## Document segment
╭──
China’s first Mars mission came to a fiery end in 2012 when the Russian spacecraft on which it had piggybacked failed to leave Earth orbit. That is why China will handle the launch of HX-1, as its next Mars attempt has been named, says Lan Tianyi, head of a Beijing space consultancy called Ultimate Blue Nebula. Still, the country professes to be keen on collaboration. Wu Yanhua, deputy head of China’s space agency, talks loftily of building “a community of human destiny” through the world’s space endeavours, with the help of “Chinese wisdom”.
The UAE’s Mars mission has been developed with American partners and will launch on a Japanese rocket. But it will still be an interplanetary first for the Arab world. Ahmad bin Abdullah Humaid Belhoul Al Falasi, chairman of the UAE Space Agency, has lauded the mission as a historic Arab achievement that “will restore the glory of our forefathers”.
As for scientific rewards, the UAE’s probe, dubbed Hope, will use ultraviolet spectrometry to study Mars’s atmosphere and understand how and why hydrogen and oxygen escape into space. A gizmo on NASA’s rover that “breathes like a tree” will convert abundant atmospheric carbon dioxide into currently scarce oxygen that future astronauts could breathe or use to make rocket fuel. A drill on ESA’s rover will extract rock from an unprecedented two metres below the surface in the delta of a former river. The samples will be crushed and heated in a carousel of ovens to produce gases that may reveal signs of current or ancient microbial life. China’s rover will use ground-penetrating radar to seek ice pockets.
╰──
## Given records
╭──
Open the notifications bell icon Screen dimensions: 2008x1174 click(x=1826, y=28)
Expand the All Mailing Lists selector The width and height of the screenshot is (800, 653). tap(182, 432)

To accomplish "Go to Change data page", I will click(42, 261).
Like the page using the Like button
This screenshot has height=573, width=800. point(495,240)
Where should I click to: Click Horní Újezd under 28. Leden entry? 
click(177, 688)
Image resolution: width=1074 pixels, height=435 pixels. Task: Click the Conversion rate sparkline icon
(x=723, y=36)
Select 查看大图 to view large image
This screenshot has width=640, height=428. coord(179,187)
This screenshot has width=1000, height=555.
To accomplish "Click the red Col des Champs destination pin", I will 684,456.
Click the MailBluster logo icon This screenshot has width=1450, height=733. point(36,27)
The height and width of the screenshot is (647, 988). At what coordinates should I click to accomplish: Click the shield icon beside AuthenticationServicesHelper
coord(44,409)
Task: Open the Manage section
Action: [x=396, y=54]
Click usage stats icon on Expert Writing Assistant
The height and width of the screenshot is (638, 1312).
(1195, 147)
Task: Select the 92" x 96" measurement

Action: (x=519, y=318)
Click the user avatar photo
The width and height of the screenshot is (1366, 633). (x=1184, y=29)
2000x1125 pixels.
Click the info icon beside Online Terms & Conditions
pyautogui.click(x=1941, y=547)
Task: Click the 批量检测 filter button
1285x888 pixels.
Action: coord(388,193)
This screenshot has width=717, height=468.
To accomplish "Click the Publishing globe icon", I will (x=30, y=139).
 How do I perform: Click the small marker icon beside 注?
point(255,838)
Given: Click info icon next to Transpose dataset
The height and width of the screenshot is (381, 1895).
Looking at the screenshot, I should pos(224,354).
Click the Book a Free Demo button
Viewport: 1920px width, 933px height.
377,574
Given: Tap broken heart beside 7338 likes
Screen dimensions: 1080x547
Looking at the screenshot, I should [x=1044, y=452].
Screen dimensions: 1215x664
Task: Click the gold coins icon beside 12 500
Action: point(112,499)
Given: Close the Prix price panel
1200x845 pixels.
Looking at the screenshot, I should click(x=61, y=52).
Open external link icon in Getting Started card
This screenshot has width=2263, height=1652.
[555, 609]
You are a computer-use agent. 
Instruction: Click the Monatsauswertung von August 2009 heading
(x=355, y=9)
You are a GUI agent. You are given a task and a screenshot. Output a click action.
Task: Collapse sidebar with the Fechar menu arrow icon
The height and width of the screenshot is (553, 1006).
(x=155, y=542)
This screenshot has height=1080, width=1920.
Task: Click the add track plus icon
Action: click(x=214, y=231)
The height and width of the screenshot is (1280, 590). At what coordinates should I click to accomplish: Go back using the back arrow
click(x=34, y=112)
╰──
## To be done
**1.** From the passage on Mars missions, retype the part starting at "As for scientific" and ending at "seek ice pockets.".
**2.** In the passage on Mars missions, how far below the surface will the drill on ESA's rover extract rock?
**3.** Write what comes next in the passage on Mars missions, picking up after its final sentence.

## Expected results
**1.**
As for scientific rewards, the UAE’s probe, dubbed Hope, will use ultraviolet spectrometry to study Mars’s atmosphere and understand how and why hydrogen and oxygen escape into space. A gizmo on NASA’s rover that “breathes like a tree” will convert abundant atmospheric carbon dioxide into currently scarce oxygen that future astronauts could breathe or use to make rocket fuel. A drill on ESA’s rover will extract rock from an unprecedented two metres below the surface in the delta of a former river. The samples will be crushed and heated in a carousel of ovens to produce gases that may reveal signs of current or ancient microbial life. China’s rover will use ground-penetrating radar to seek ice pockets.

**2.** Two meters below the surface.

**3.**
The space schedule for 2020 may also include the maiden launch of NASA’s SLS, the world’s biggest rocket. Virgin Galactic and Blue Origin may begin commercial suborbital flights for wealthy thrill-seekers. But it is ESA’s launch of a solar probe, scheduled for February 2020, that could prove to be of greatest import for Earthlings.
Solar Orbiter will be put into an elongated orbit that takes it close to the sun every five months. Instruments behind peep-holes in its heat shield will seek correlations between that star’s internal rumblings and its periodically fierce ejections of charged particles. These could knock out electrical grids and computers on Earth, potentially plunging entire continents into chaos and conflict. One such “coronal mass ejection” blew across the orbit of Earth in 2012, missing the planet by just a few days.
Solar Orbiter should be thought of as a form of “planetary defence”, says Ian Walters of Airbus, the craft’s European maker. Its data will help with the development of models that might allow an incoming burst of electronics-frying particles to be foreseen a few days before they strike Earth. Electrical grids and other equipment, he says, might then be temporarily switched off or otherwise protected. True, this lacks the glamour of exploring Mars, but it may be the noblest mission of 2020.